(SOURCE RECORDS begins)
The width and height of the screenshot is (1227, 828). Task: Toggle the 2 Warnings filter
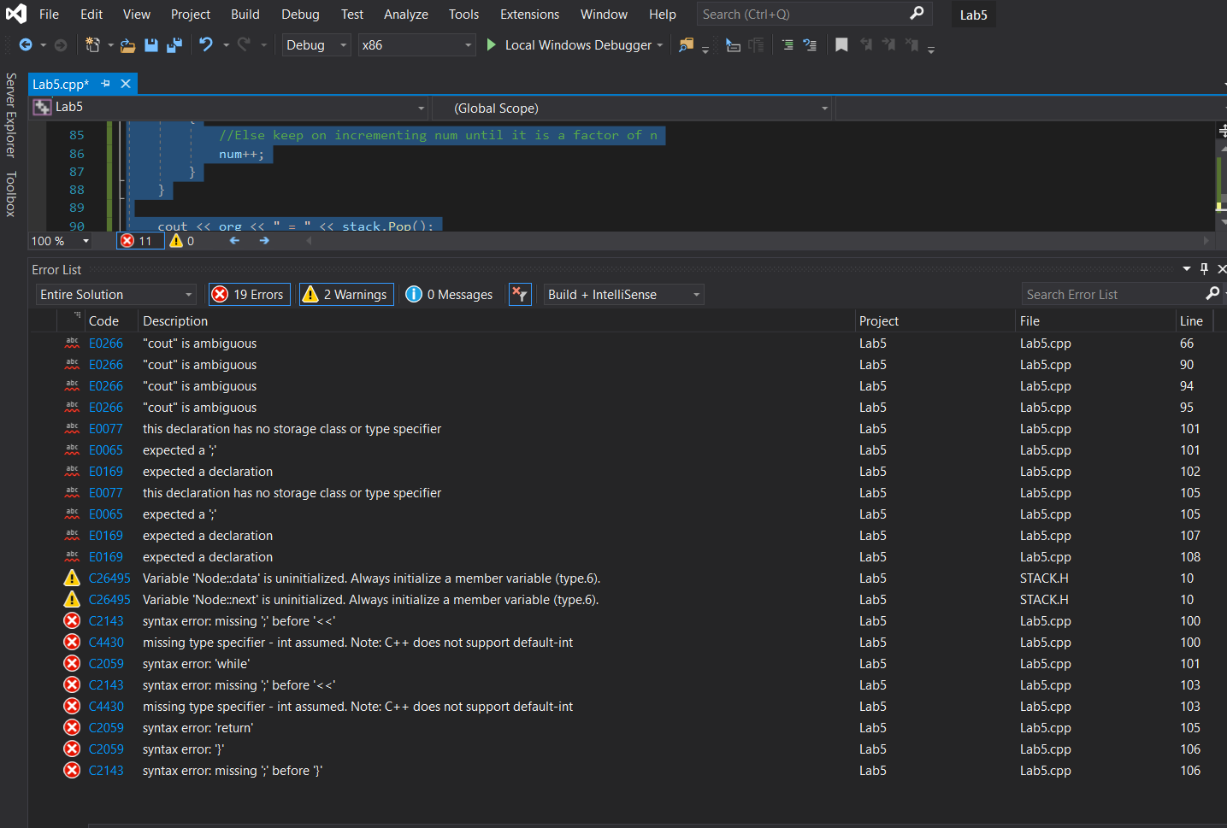coord(345,295)
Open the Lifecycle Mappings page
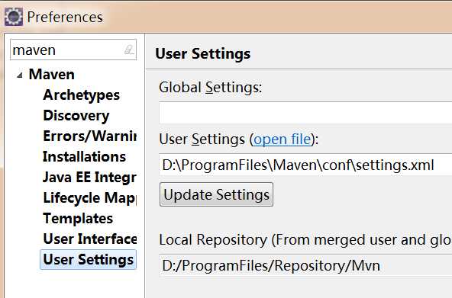Image resolution: width=452 pixels, height=298 pixels. pos(89,198)
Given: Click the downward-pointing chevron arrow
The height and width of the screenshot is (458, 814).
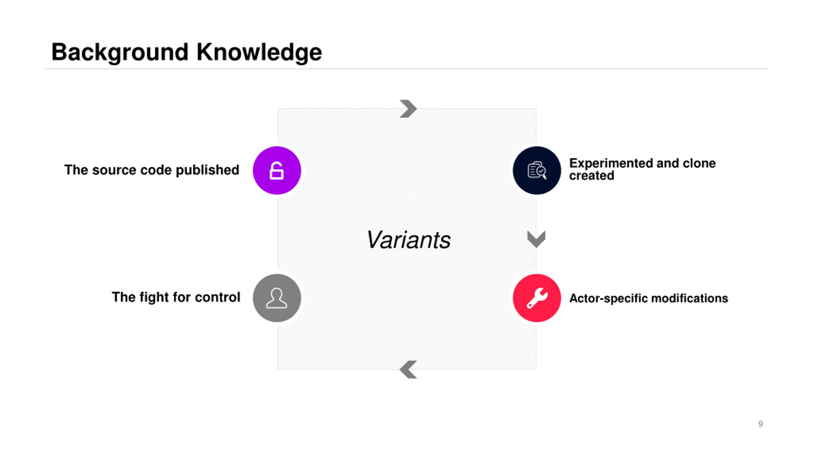Looking at the screenshot, I should pos(536,239).
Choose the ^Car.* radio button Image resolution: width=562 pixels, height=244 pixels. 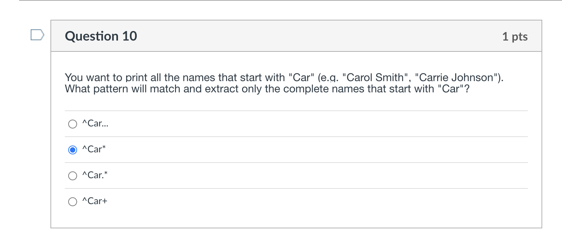click(x=73, y=176)
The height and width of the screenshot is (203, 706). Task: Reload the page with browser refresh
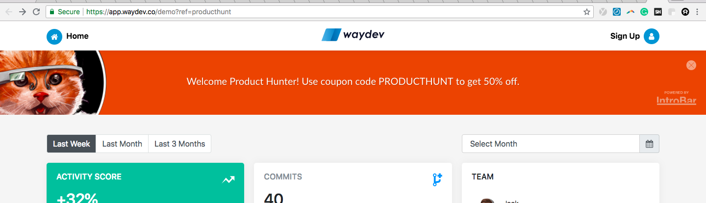pyautogui.click(x=36, y=12)
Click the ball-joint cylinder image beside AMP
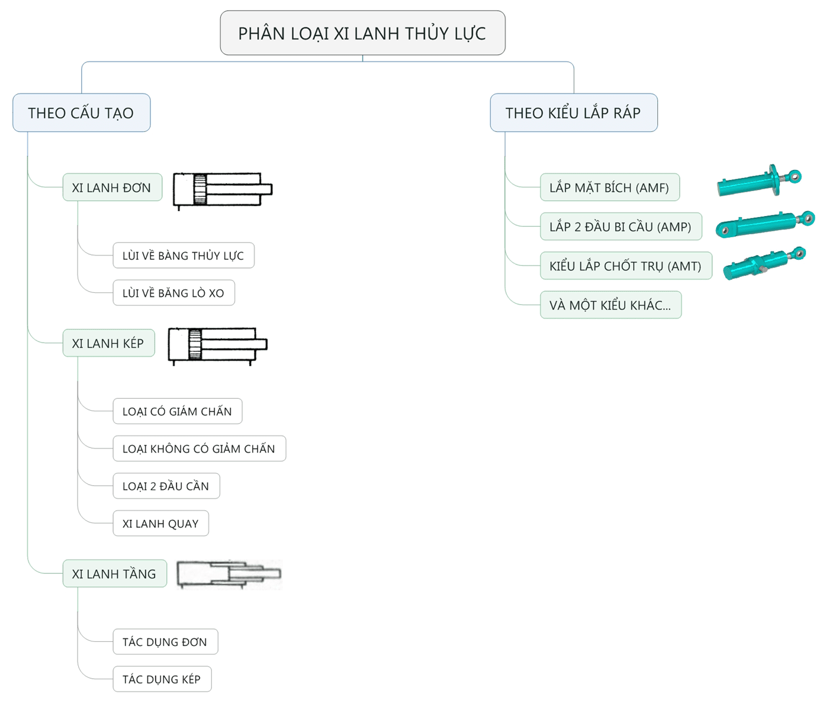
(SOURCE RECORDS ends)
> _EXERCISE INSTRUCTIONS_
Everything from the line holding "The height and width of the screenshot is (203, 706)." through the last line of the listing should be written out exactly, except for the pictures.

> _OUTPUT_
The height and width of the screenshot is (203, 706). Task: Reload the page with browser refresh
pyautogui.click(x=36, y=12)
Click the ball-joint cylinder image beside AMP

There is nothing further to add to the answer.